LuPone is joined onstage at the St. James by Broadway veteran Boyd Gaines as the beleaguered Herbie and two-time Tony nominee Laura Benanti as the wallflower-turned-world-famous-stripper Gypsy Rose Lee. And, the Mrs. Lovett of the recent Sweeney Todd revival has nothing but praise for her co-stars. "Just trust in each other, trust in the director, trust in the material and then you can leave everything alone," she says. "Laura and I have great trust with each other."
Benanti returns the compliment: "Patti is one of—maybe the most generous person I've ever worked with. She's so smart and so committed and so kind and generous onstage—and funny! Everything is a positive, everything is from a positive place. She's just an amazing person, and watching her is truly a master class in acting."
About her Herbie, three-time Tony winner Gaines, LuPone adds, "I am just so crazy about Boyd. My performance wouldn't be my performance without him. Or Laura.
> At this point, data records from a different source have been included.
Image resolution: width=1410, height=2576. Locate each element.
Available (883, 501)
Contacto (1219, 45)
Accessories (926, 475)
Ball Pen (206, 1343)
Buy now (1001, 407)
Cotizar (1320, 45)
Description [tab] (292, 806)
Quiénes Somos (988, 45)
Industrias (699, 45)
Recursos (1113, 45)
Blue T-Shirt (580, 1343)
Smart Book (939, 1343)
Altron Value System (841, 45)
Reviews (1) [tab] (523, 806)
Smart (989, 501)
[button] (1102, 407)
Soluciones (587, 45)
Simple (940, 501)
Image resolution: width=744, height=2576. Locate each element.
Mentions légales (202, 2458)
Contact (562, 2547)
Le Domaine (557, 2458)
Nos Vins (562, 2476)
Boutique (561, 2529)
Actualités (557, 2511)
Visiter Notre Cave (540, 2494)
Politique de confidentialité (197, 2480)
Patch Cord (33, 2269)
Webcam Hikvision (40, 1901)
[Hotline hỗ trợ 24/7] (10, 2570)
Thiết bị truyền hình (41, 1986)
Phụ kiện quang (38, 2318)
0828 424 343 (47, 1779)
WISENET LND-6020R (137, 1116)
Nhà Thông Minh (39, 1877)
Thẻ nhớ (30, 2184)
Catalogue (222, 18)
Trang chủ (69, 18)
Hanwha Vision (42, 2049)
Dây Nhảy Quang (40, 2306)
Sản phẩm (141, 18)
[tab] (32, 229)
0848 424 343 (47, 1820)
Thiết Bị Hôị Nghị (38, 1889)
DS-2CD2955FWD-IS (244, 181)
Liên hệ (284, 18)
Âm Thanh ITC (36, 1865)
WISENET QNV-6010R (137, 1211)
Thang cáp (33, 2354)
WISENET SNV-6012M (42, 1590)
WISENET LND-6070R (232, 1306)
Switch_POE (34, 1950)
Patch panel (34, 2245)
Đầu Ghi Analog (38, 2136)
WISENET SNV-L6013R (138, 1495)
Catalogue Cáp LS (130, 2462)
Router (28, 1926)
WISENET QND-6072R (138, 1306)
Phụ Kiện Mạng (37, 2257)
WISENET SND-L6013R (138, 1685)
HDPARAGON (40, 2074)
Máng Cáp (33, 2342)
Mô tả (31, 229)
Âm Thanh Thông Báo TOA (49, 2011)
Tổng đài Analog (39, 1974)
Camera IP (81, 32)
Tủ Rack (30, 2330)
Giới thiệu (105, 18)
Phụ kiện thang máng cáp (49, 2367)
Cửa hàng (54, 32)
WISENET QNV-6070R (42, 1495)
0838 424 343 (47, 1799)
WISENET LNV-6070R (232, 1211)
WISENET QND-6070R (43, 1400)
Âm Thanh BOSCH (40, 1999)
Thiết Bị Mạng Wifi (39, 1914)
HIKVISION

You're not alone out there. If there is another actor onstage that can support, transport you, illuminate, there's nothing like it. That is the ecstasy and the joy of theatre for me. I am blessed with two and then followed by an entire company of really focused [actors]."
Unlike Gypsy's long-suffering June and Louise, LuPone, it should be noted, was not the daughter of a stage mother. In fact, she says with a laugh, "My mother once famously said to my brother [actor–director Robert LuPone], 'I wish you wouldn't flit from job to job!'"
LuPone, however, believes she is able to bring Rose so fully to life because the musical is "a mother's lament, and I'm a mother." It is partly due to her own son, Josh, that Gypsy is now being enjoyed on this side of the Atlantic.
"I have one more year of my son living at home," LuPone explains, "which he doesn't even do! He's at boarding school, but it's in the same state at least. I did not want to go to London for a year while my son was in school in America. I expressed that."
That said, LuPone would eventually like to bring her Rose to London audiences. "I'm still hoping that it goes to London at some point and that I'm involved with the London production."
LuPone's performance—as exciting vocally as it is emotionally layered — is funny, moving and especially riveting in the showstoppers that end each act: "Everything's Coming Up Roses" and "Rose's Turn." About the former, LuPone says, "Rose has just been blindsided by June's departure, but she's a survivor. Arthur said that he didn't want Tyne [Daly] to cry, Arthur didn't want [Daly's successor] Linda Lavin to cry, he didn't want anybody to cry. And he's right. That is an admission of defeat. Rose can't do that. You've got another act to play, and the character can't go there at that point. They have to keep moving forward. She has to survive. She's holding that family together." LuPone does admit, though, that even without the tears it's during "Everything's Coming Up Roses" where "you see this woman starting to fall apart."
As for "Rose's Turn," the monologue-in-song where Rose finally gets the chance to spew out a life's worth of frustrations, she says there is "even more anger and confusion." LuPone's gut-wrenching performance of the showstopper is so emotionally raw one wonders about the effect on its performer. "It's cathartic," she says, "[and] it's draining too, but [during the City Center run] I didn't go home and go straight to bed."
Rose, LuPone concludes, "wants the best for her kids regardless of whether they want it or not. She loves her children, and she is fiercely protective and desires only the best for them…but they're her desires."
And how does LuPone feel about returning to the eight-show-a-week Broadway schedule? "It is grueling," she says, "but it is a great discipline, and I have the muscle for it. It's the only thing I know, really."